(Records contained in a dataset)
------
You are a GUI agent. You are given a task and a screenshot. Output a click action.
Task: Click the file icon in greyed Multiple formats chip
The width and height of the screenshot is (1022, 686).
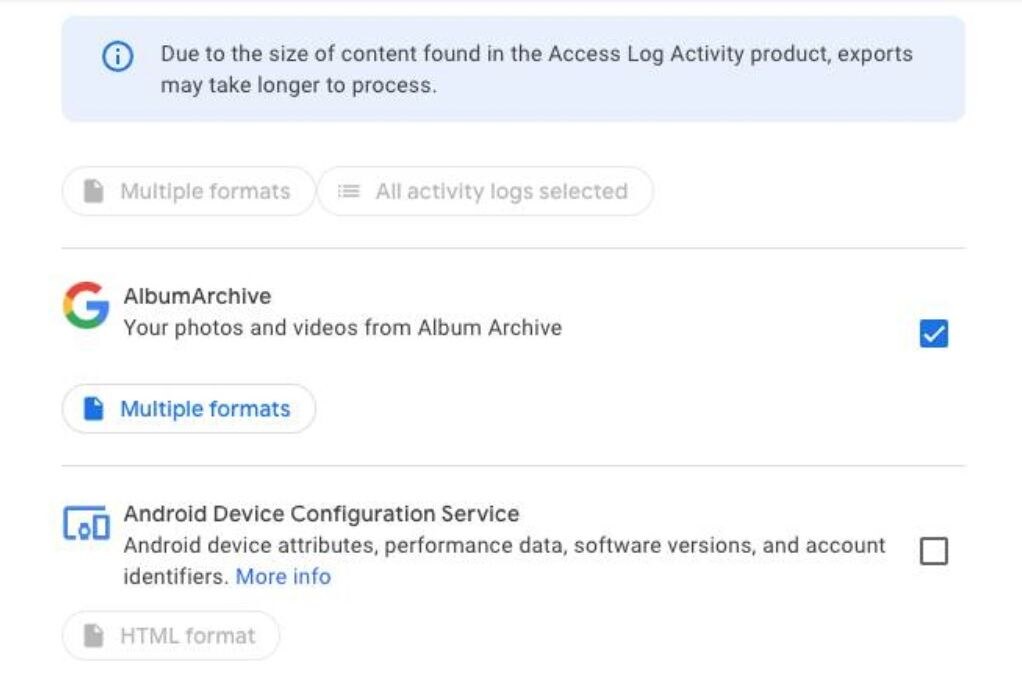click(x=94, y=191)
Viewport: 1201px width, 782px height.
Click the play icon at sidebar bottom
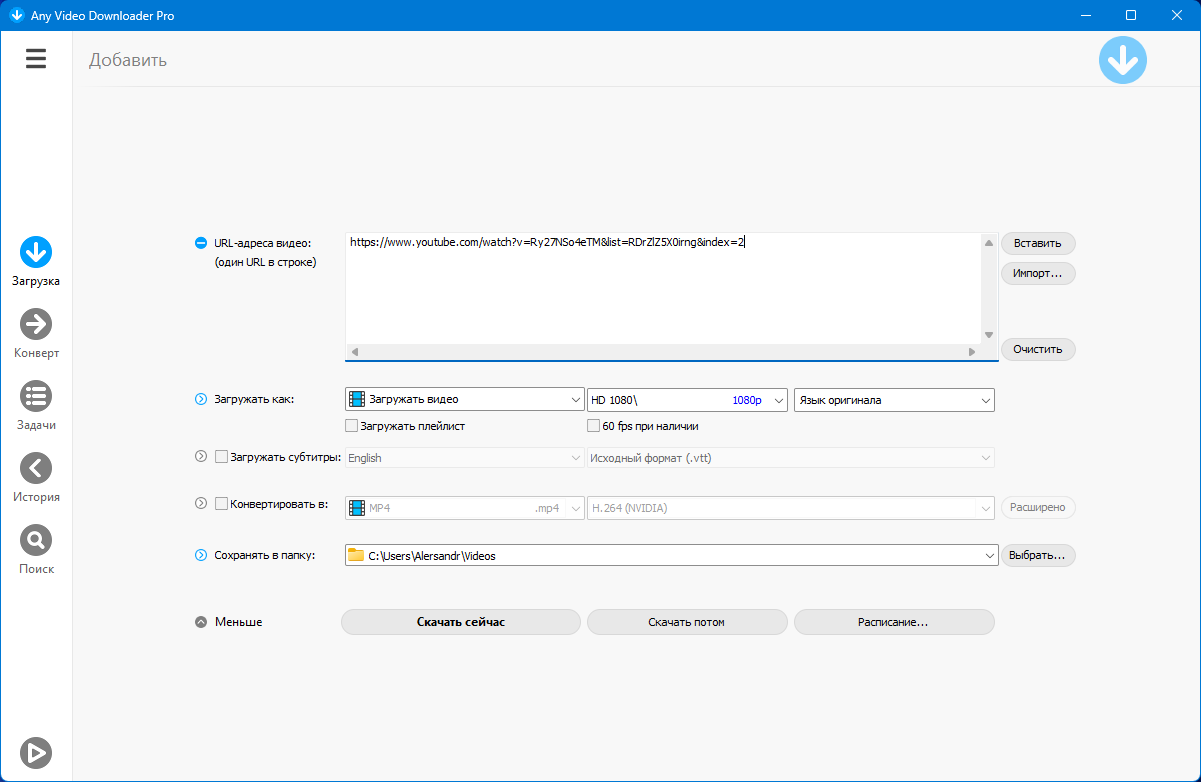point(36,752)
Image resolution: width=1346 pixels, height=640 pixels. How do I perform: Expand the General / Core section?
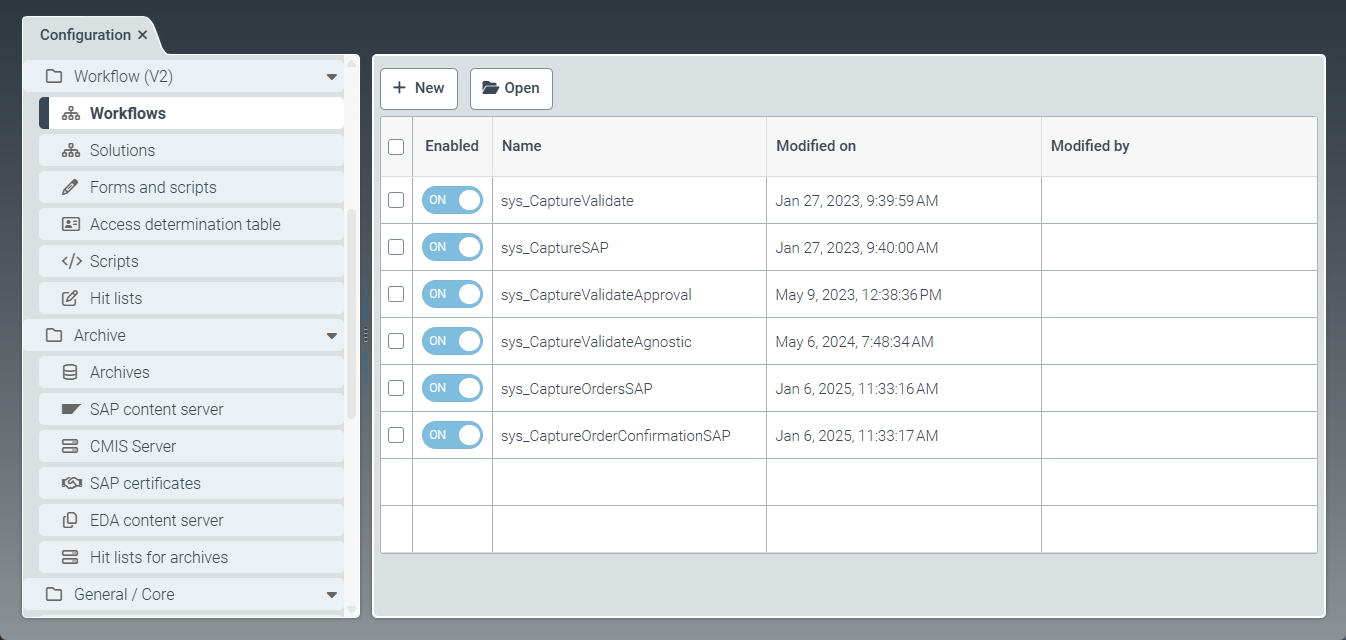click(x=331, y=594)
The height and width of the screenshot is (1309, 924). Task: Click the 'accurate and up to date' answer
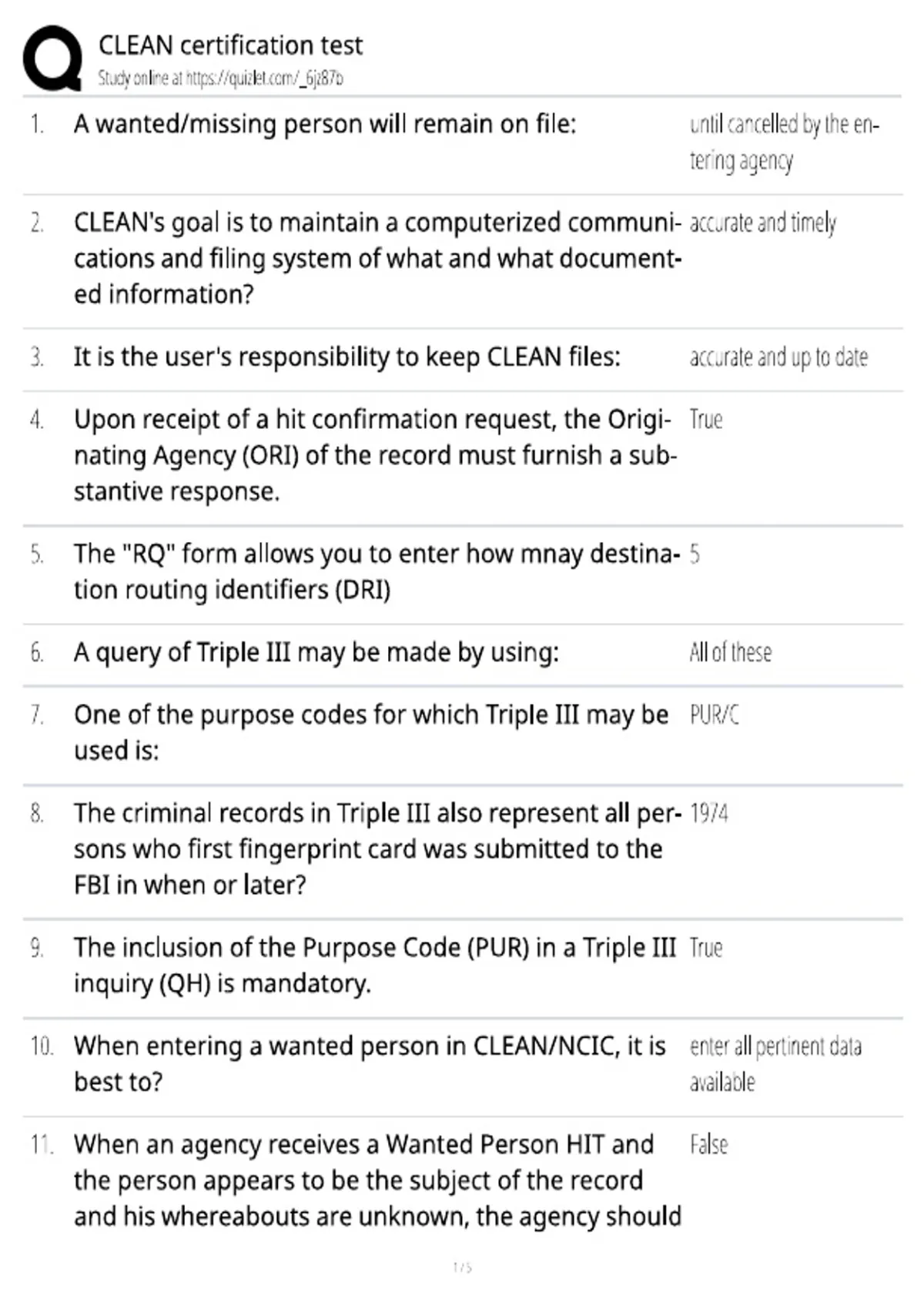[x=778, y=357]
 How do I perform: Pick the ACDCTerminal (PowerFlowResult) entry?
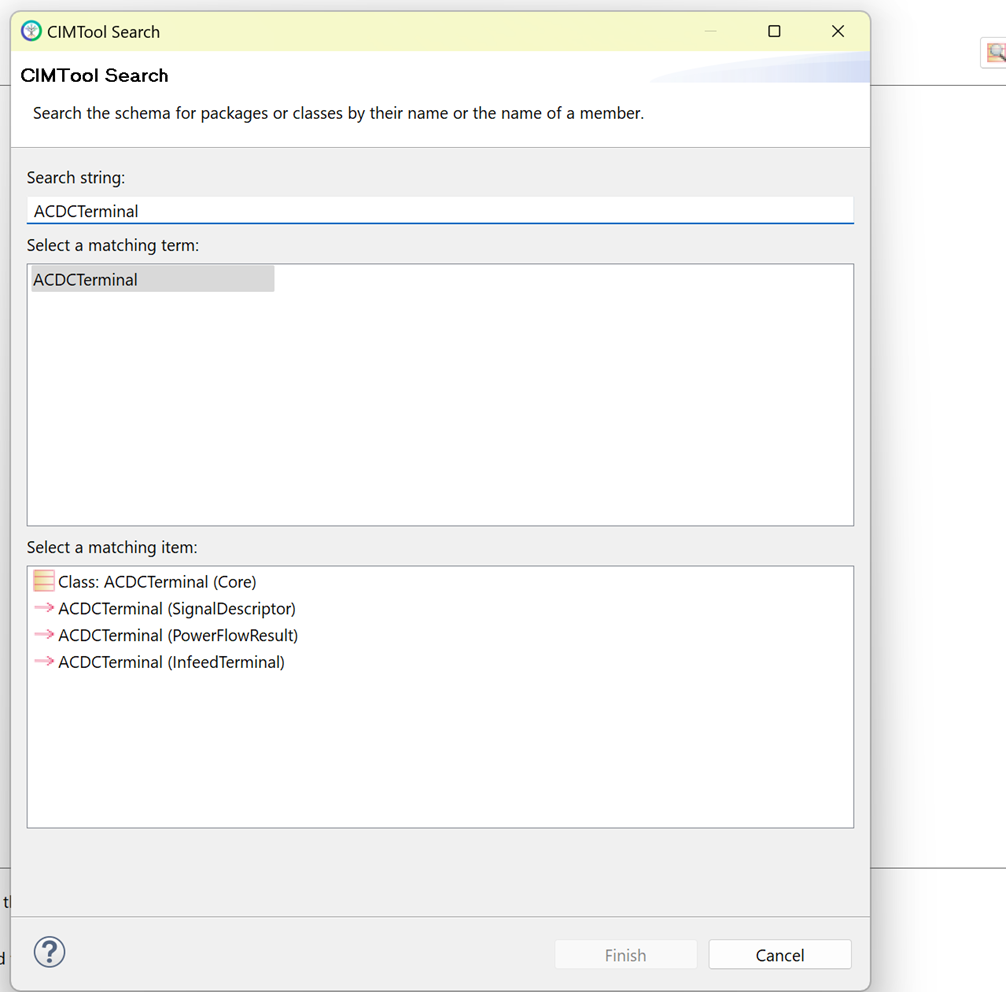178,636
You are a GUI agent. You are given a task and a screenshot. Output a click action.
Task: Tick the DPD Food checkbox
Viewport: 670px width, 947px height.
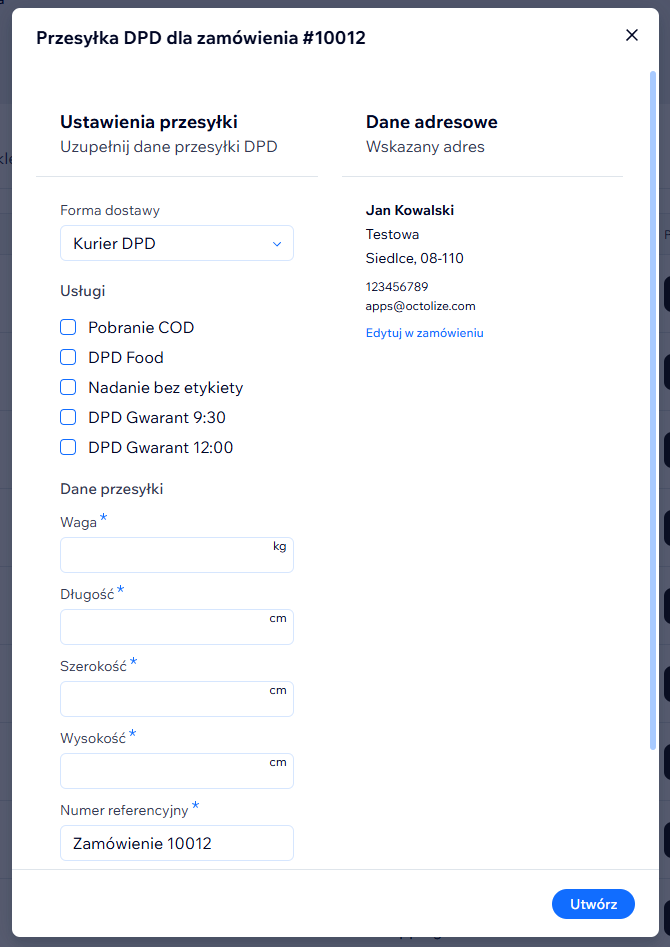coord(68,357)

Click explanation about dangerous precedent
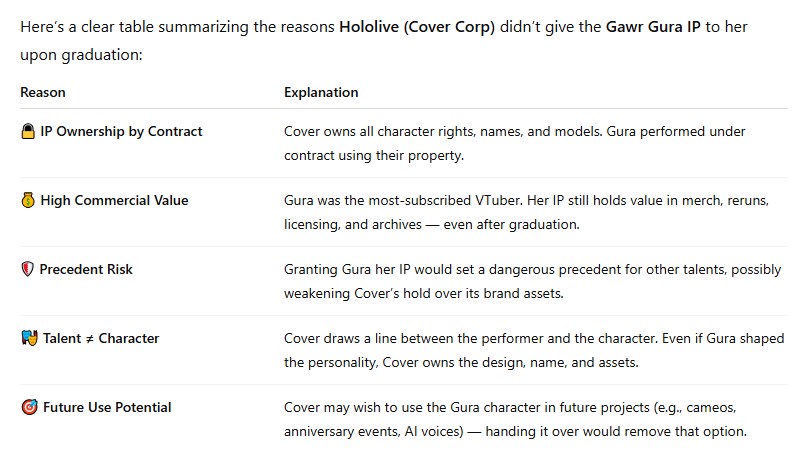(x=532, y=281)
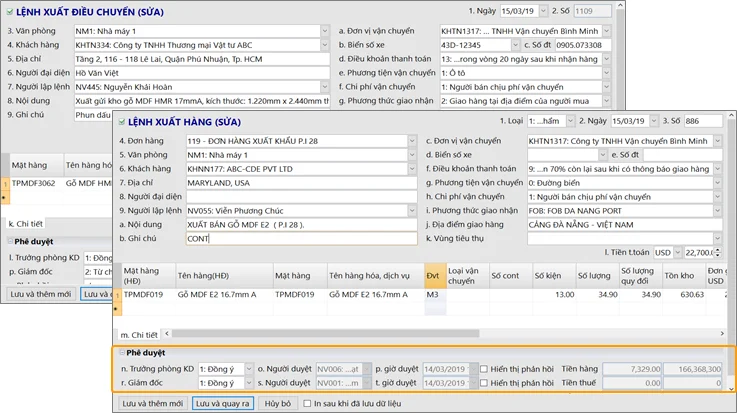Click the Phê duyệt panel vertical scrollbar
The image size is (737, 413).
[730, 368]
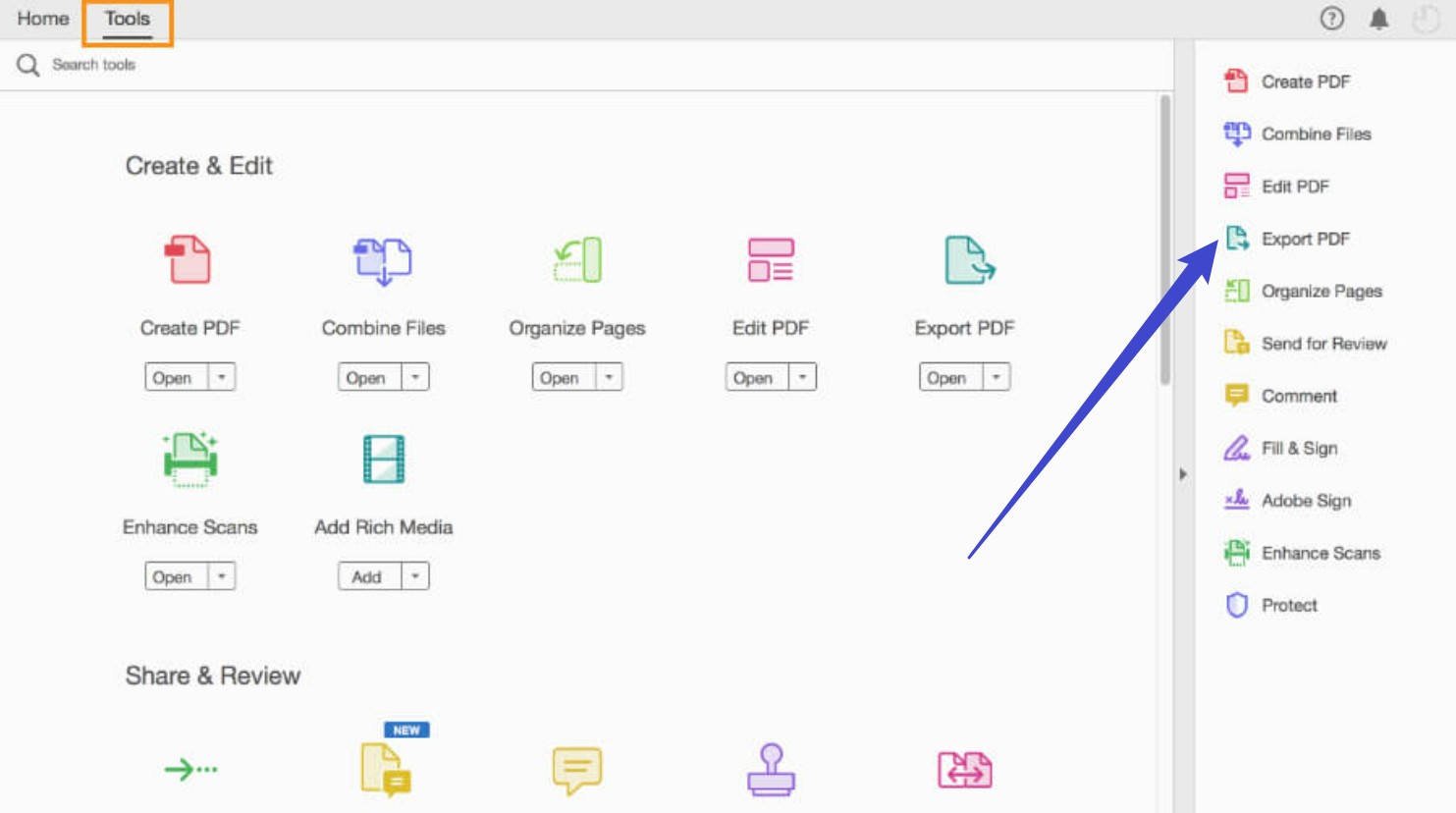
------
• **TASK TO COMPLETE**
Begin at the line in the entries above that has "Viewport: 1201px width, 782px height.", stop after the line that has "Task: Tick the DPD Food checkbox", and output exactly those lines without pictures.

• **EXERCISE SOLUTION**
Viewport: 1201px width, 782px height.
Click the play icon at sidebar bottom
point(36,752)
Image resolution: width=1346 pixels, height=640 pixels. How do I perform: Expand the General / Core section?
click(x=331, y=594)
The height and width of the screenshot is (1309, 924). Task: Click the 'accurate and up to date' answer
[x=778, y=357]
 How do I perform: Pick the ACDCTerminal (PowerFlowResult) entry?
178,636
You are a GUI agent. You are given a task and a screenshot. Output a click action.
Task: Tick the DPD Food checkbox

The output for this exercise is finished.